In this way the desire to remove autism as a core identifying feature of a person (as would the person-first faction would state) is undermining the lived experience of the autistic person. Autism IS a huge part of someone’s world because it affects so much of their daily life, sometimes positively, sometimes negatively. It cannot be separated from them, thrown off one day and put on the next. It is life-long and, in the medical sense of the word, ‘incurable’. But not everyone (including autistic people themselves) appreciates this nor the effects autism has on them personally and so some would happily remove the presence of autism in their lives. Their experience of autism is one of pain, frustration and loss, and they cannot see any good in it, so the more they can distance themselves from it the better. These testimonies must also be upheld.
For these reasons I believe a balance must be made between the identity-first and person-first view and thus I propose a third option, one which sympathises with both perspectives and synthesises the two beautifully. The Word of God clearly states that I was knitted together specifically, fearfully and wonderfully made. His eyes saw my unformed body and all of my days were written in His book before I was born. God does not make mistakes, and I am His child. I was created in His image. This is where my identity lies. Whether I feel it or not, I know that it is true, and allow this to determine my actions and my perceptions. I will attempt to tackle this topic my in depth at a later time but suffice to say that I view the Christian identity as providing the framework from which the autistic identity is worked out. The latter is still acknowledged as very real and very affecting, but it is firmly placed within the boundaries of the Christian worldview. And this Christian worldview states that, though there is pain in the world this pain is meaningful. Though there is suffering, this suffering is not without cause. God is in Sovereign and there is a reason for a person to be born with autism. God also created each of us in His image, regardless of our neurology.

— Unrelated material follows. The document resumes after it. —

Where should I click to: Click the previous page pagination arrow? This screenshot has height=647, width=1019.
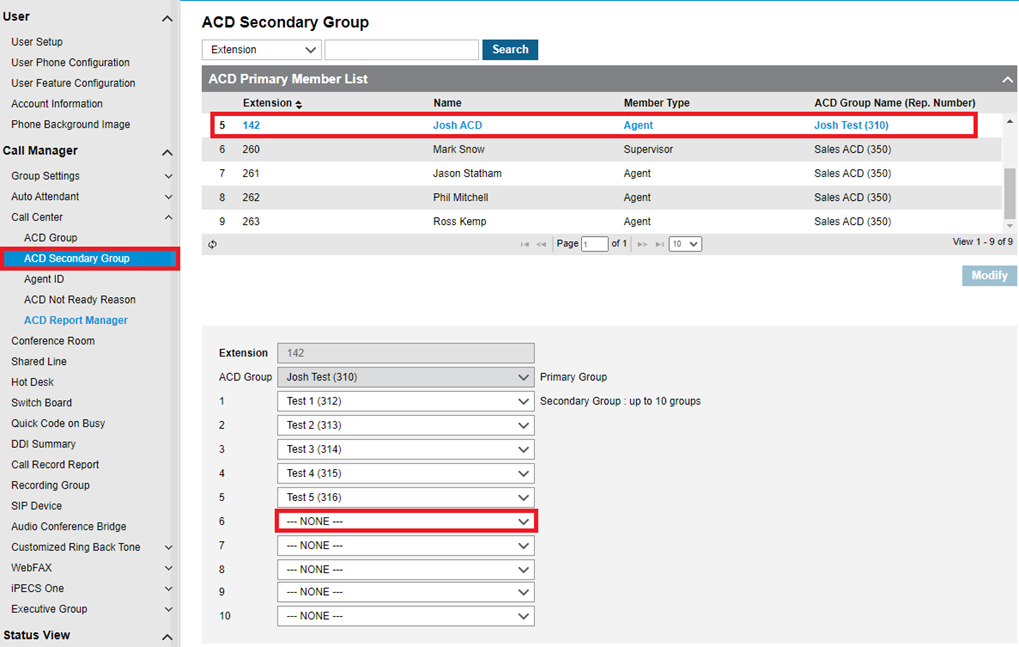[541, 244]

It will not matter that your child has the label of autistic, or if you prefer the language of identity-first or person-first. As your child’s parent and hopefully the biggest influence in their life, you are the one who will show them that their identity can be found in the same place that every single human beings can be found: as image-bearers of God. And God does not make mistakes.

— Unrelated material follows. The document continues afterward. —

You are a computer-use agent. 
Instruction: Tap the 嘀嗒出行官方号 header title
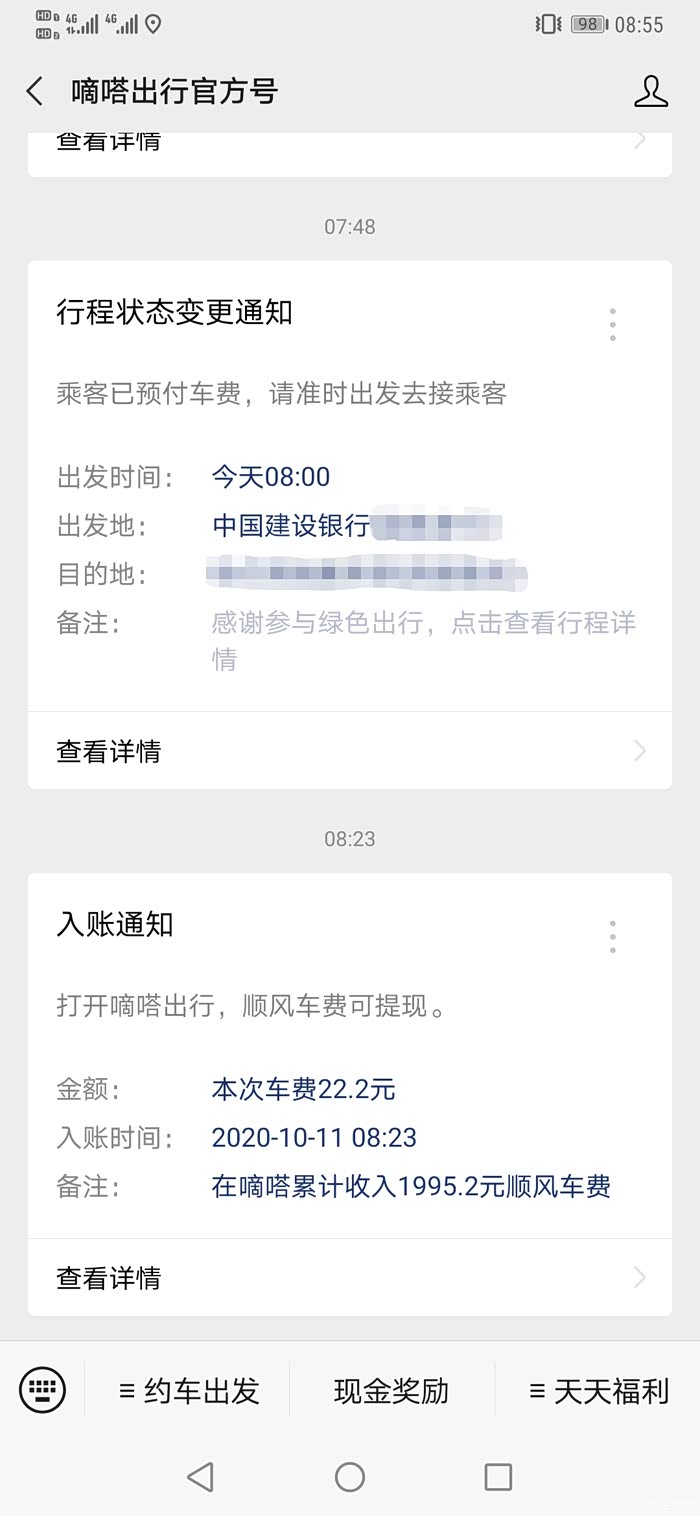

I hope this series ‘Telling your child that they are autistic’ has helped you understand the why, how, when, and address any concerns you may have. If, after all of this, you are still reticent towards the idea or outright disagree, then please pray and keep praying. If you have weighed up the pros and cons and still determine that it is not in your child’s best interest then that is your choice. Or perhaps the reason you feel this way is because for whatever reason God does not want you to tell them, or at least tell them yet. Who am I to argue with God’s Will? And if you feel like your concern was not addressed, or you have other ideas to add to the discussion then feel free to keep the conversation going.